A high performance team has a culture that meets the emotional and intellectual needs of all the team members. People are inspired to do their very best every day while caring deeply about the welfare of their colleagues. They also feel that their colleagues and the organization itself care about them. People know what to do, they are equipped to do it and they feel they have the power and support to move forward. So what does this culture look like in terms of measurable behaviours?
In How NASA Builds Teams, Charles J. Pellerin describes a number of team behaviours that he has determined are key to creating the type of culture where people can be most effective. (Pellerin has developed this into his 4-D Assessment Process.) The descriptions alone are very insightful.

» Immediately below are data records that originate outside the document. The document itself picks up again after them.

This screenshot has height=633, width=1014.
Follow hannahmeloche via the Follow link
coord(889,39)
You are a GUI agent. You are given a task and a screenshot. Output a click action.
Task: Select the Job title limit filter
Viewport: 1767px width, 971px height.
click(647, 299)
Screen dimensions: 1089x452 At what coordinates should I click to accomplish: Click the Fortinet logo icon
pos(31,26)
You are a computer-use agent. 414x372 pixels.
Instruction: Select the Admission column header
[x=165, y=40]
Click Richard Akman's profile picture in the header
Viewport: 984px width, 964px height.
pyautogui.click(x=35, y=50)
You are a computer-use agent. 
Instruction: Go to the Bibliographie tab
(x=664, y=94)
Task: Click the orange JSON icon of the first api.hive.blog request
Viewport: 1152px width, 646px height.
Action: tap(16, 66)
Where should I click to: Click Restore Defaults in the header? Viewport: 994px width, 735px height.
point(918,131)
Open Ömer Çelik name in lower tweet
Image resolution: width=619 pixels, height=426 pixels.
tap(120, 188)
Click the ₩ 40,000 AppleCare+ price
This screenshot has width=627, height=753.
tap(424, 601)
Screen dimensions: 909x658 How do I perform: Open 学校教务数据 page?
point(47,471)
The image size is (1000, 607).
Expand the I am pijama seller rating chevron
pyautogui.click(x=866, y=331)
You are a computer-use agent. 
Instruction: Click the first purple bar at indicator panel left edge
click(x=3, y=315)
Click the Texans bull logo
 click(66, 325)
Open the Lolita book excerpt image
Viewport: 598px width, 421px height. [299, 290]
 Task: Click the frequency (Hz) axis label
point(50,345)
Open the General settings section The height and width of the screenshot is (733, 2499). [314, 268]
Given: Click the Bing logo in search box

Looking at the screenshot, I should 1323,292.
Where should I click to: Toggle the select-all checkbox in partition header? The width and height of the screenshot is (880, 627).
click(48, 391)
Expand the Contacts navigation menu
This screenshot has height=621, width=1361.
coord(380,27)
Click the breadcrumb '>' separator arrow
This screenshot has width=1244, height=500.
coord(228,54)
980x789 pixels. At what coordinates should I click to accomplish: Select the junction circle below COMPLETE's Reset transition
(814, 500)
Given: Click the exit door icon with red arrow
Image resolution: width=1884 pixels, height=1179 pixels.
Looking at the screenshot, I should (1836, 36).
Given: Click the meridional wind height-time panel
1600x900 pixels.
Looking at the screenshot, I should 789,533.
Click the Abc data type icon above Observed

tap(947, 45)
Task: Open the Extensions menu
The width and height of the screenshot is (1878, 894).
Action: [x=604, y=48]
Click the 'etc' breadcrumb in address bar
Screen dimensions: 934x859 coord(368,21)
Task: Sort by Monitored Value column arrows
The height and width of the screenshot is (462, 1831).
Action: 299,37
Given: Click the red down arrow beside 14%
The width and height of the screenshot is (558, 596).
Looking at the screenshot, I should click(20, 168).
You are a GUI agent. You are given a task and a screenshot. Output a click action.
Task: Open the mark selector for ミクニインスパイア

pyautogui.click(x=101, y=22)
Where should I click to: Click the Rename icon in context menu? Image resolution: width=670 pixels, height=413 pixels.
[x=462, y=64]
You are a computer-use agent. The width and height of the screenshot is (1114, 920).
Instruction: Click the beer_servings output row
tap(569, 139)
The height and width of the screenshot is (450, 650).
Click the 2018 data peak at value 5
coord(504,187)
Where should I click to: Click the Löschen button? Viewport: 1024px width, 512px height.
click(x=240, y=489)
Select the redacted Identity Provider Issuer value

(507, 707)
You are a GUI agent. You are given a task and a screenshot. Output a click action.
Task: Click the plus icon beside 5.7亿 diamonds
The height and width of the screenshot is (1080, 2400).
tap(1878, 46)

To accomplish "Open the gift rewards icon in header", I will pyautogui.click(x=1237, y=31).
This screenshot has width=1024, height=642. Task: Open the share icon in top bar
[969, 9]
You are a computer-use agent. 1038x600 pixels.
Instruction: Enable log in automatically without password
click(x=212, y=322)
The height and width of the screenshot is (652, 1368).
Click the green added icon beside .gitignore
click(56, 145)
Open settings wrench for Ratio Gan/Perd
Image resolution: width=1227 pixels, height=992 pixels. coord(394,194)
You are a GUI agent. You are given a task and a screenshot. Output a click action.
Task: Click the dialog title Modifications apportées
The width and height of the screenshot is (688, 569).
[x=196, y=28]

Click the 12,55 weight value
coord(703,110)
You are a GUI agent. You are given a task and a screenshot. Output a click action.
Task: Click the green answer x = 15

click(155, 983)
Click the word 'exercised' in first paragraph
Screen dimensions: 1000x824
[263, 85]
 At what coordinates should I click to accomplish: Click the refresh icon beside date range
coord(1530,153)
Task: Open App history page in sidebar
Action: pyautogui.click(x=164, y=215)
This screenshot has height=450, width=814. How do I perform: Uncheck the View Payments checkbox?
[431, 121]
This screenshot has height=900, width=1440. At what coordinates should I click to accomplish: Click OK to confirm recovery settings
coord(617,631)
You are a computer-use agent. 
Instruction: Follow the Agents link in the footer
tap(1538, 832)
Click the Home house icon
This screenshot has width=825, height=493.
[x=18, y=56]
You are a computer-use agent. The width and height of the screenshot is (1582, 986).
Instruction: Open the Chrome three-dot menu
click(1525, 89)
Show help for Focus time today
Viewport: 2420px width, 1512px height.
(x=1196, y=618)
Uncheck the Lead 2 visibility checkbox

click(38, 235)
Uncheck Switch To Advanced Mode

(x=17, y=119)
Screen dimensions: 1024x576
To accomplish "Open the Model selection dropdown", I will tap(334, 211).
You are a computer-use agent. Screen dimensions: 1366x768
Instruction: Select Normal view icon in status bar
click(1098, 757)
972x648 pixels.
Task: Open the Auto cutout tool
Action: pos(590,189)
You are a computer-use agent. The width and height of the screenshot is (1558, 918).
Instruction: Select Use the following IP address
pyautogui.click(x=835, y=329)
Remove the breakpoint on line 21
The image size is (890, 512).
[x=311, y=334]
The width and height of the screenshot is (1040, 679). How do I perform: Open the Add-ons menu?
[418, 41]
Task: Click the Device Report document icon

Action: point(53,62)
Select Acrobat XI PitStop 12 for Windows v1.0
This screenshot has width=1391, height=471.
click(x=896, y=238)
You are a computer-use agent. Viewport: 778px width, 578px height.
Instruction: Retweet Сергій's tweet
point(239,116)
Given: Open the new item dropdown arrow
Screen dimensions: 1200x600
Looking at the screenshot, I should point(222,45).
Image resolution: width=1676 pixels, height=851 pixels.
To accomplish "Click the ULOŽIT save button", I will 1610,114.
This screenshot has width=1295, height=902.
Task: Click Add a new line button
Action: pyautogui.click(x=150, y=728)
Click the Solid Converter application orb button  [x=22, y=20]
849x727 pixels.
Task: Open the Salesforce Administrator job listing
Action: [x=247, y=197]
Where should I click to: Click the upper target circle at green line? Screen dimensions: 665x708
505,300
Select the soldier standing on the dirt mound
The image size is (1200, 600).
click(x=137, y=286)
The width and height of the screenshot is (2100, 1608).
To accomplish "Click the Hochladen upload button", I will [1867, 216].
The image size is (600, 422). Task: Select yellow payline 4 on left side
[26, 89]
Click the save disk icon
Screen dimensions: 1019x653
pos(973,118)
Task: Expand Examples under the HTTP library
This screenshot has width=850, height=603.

A key behaviour relates to “Expressing Authentic Appreciation”. As Pellerin points out, this behaviour helps to address our emotional need of belonging, something that Abraham Maslow identified as fundamental to human motivation. When we feel we belong, we are happier and free to focus more fully on the tasks at hand. One of the important aspects of appreciation is that it must be felt and offered genuinely. Another is that we are appreciated for the things that we ourselves value. I will get less satisfaction from your appreciation of my coffee-making ability that from your appreciation for my leadership ability. (Well that’s only partly true.) Also important to note, High performing teams exercise authentic appreciation for others, such as clients, partners and customers. They do this even in high stress situations, framing negative events and perceptions in constructive, appreciative terms.
So, at this moment and on your team, to what extent do people feel appreciated for the contributions that they feel are important? To what extent do they express the positive aspects of a situation or relationship?